— BEGIN THE INPUT —

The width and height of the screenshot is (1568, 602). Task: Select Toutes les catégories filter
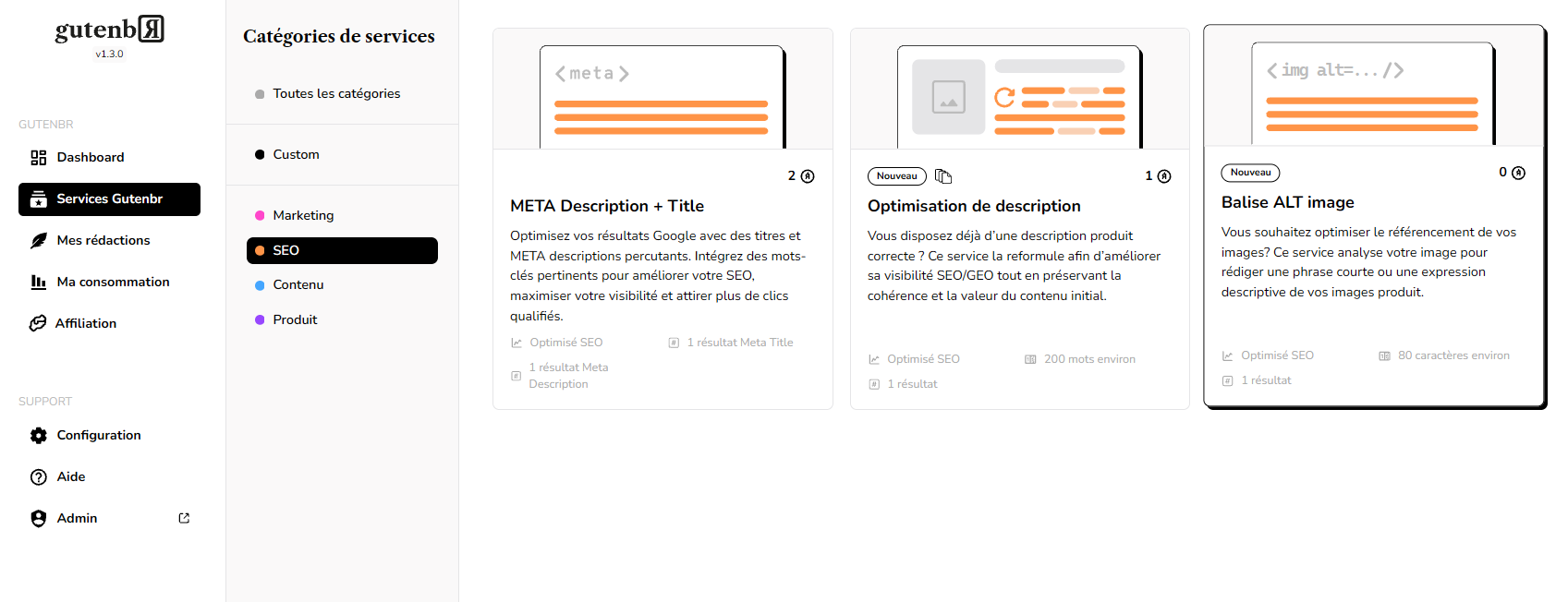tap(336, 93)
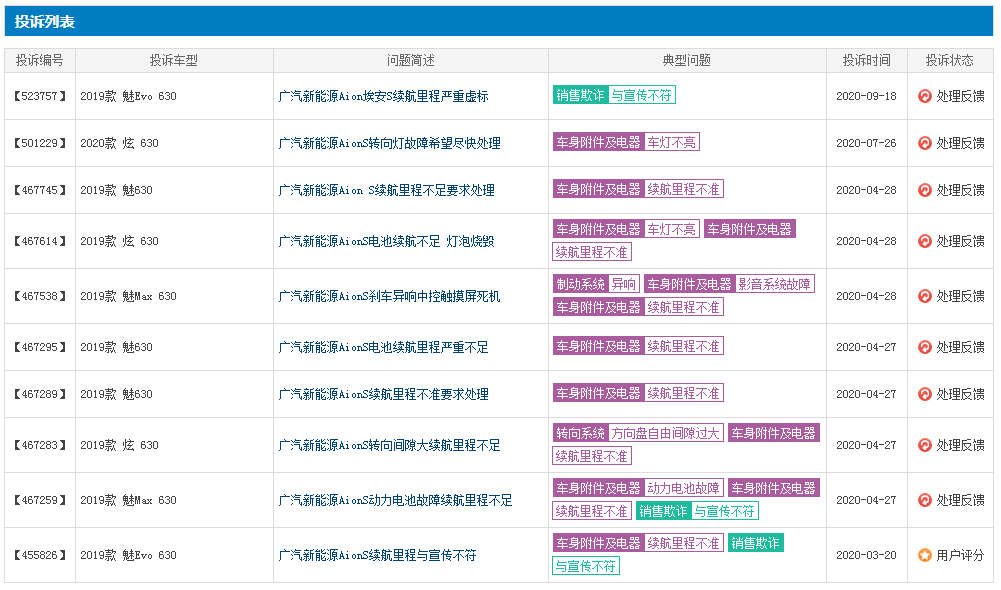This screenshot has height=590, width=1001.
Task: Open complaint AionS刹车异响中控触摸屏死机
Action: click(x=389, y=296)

— END THE INPUT —
— BEGIN THE INPUT —

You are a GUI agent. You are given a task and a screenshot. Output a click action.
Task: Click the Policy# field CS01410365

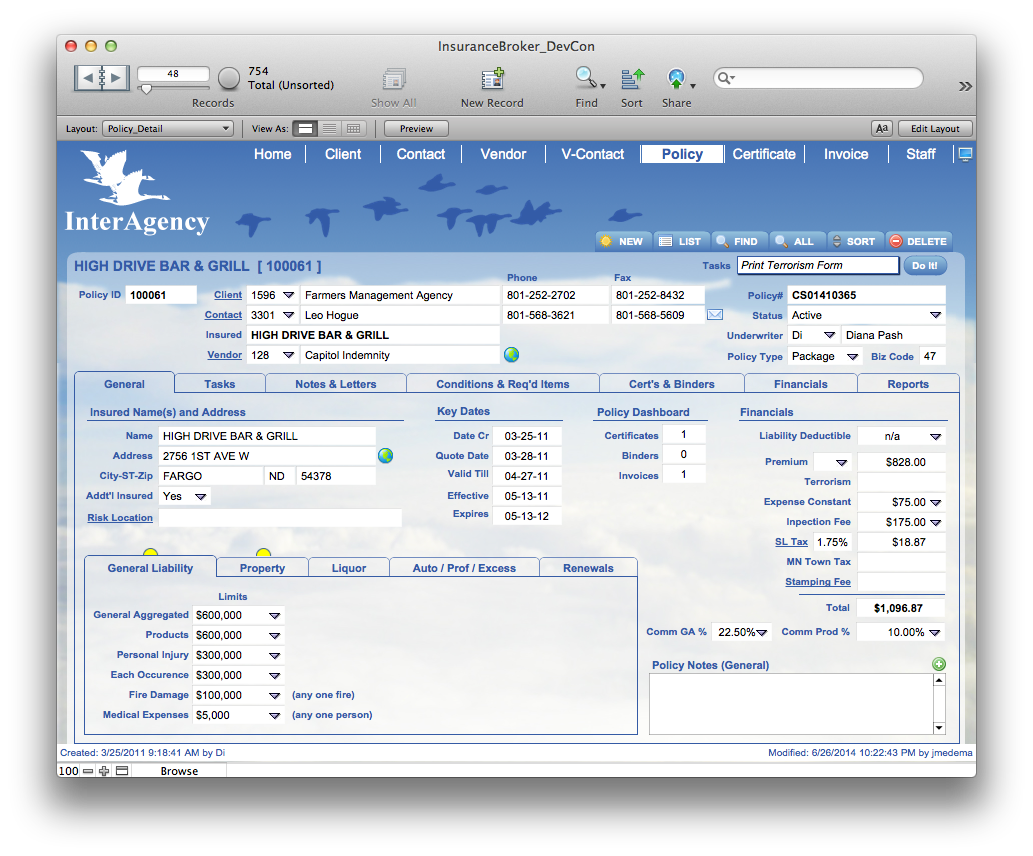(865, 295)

— END THE INPUT —

_PROMPT_
Output the lines again without changes, starting at the line containing "The width and" and ending at the line containing "Action: click(x=389, y=296)". Leave out the pictures.

_FULL OUTPUT_
The width and height of the screenshot is (1568, 602). Task: Select Toutes les catégories filter
tap(336, 93)
This screenshot has height=590, width=1001.
Task: Open complaint AionS刹车异响中控触摸屏死机
Action: click(x=389, y=296)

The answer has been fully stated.